I might further add that not only has the 2nd respondent¬-petitioner
failed to supply the Court with the necessary docu¬ments, he has even made averments
in his petition which do not accurately reflect the state of the true facts.
The proceedings filed show that the order of Court of 19.2.1980 was delivered
in open Court in the presence of the parties. Mr. Nagarajah had appeared for
the 1st respondent. On that occasion the 2nd res¬pondent-petitioner moved for
one month's time to vacate the land without causing any damage to the buildings
and to hand over possession. The 2nd respondent-petitioner has however stated
In his petition that he was dragged into the Magistrate's Chambers and
peremptorily asked, to leave the land in one month. This Court would be very
slow indeed to permit contra¬diction of the record of the trial Judge. On this
question I like to remind myself of the words of Bonser, C.J. in Orathinahamy
v. Romanis (1)
"With the appeal was filed an affidavit which I
have not read........................and I understand that the affidavit is to
the effect that the record of the evidence taken by the Magistrate does not
give a correct account of the statements of the witnesses, and it is sought to
impeach the record,nd to prove that certain statements were made Which do not
appear on the record.................................it seems to me to be contrary
to all principle to admit such an affidavit, and I certainly will not be the
first to establish such a novelty in appellate proceedings. The prospect is an
appalling one, if on every appeal it is to be open to the appellant to contest
the correctness of the record................ If such a procedure is to be introduced it
must be introduced it must be introduced by some other Judge than
myself".
#####
▸ **Short exercise A**
Summarize the passage in three sentences.

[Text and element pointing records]
#####
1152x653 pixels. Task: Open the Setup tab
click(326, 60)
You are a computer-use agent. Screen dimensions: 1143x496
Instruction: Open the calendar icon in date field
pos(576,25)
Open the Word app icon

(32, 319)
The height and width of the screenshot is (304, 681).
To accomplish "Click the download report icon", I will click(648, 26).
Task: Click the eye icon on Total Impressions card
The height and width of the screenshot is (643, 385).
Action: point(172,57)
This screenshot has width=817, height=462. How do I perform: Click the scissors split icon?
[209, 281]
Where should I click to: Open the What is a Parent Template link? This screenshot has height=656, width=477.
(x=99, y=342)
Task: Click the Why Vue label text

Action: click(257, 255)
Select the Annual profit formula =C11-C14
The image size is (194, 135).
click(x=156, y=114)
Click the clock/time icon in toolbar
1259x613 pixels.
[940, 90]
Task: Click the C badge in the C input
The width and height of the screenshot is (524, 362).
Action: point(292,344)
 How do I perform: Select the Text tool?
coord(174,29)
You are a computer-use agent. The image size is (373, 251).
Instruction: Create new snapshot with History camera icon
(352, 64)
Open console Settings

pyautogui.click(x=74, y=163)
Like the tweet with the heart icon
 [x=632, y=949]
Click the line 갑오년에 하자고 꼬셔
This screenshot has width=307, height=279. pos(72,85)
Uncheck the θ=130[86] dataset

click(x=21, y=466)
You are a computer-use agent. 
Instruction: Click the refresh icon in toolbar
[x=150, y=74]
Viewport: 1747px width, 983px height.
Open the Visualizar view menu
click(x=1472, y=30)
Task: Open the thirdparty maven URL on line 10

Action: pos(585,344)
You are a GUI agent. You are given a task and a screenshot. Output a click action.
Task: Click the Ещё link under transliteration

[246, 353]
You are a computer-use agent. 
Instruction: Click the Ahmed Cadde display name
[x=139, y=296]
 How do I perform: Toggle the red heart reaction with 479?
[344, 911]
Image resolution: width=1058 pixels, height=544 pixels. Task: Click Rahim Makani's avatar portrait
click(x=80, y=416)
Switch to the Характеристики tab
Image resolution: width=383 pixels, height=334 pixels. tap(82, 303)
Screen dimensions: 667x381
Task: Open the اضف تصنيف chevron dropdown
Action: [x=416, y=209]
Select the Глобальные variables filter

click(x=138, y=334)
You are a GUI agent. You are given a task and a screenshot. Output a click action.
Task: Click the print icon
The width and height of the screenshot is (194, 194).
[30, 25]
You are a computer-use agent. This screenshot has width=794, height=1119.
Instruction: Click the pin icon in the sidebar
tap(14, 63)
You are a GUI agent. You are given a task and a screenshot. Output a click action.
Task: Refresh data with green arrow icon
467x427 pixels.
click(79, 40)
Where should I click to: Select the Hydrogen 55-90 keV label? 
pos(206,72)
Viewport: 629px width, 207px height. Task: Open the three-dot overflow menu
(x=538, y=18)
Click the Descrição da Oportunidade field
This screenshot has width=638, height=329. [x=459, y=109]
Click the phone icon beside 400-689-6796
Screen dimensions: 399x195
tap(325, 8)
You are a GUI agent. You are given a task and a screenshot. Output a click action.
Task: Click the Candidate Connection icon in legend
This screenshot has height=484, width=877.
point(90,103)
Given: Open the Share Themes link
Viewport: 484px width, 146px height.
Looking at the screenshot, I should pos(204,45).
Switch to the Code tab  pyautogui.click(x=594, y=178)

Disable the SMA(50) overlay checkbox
#####
▸ **Short exercise B**
Report every line of the entries that contains the word "perform". Case counts.

▸ **Exercise solution A**
The 2nd respondent-petitioner failed to supply the Court with the necessary documents and made averments in his petition that do not accurately reflect the true facts. According to the proceedings, the order of 19.2.1980 was delivered in open Court with the parties present, and on that occasion he moved for one month's time to vacate the land. Although he claimed he was dragged into the Magistrate's Chambers and peremptorily told to leave, the Court would be very slow to permit contradiction of the trial Judge's record, citing the words of Bonser, C.J. in Orathinahamy v. Romanis.

▸ **Exercise solution B**
This screenshot has width=817, height=462. How do I perform: Click the scissors split icon?
 How do I perform: Select the Text tool?
 How do I perform: Toggle the red heart reaction with 479?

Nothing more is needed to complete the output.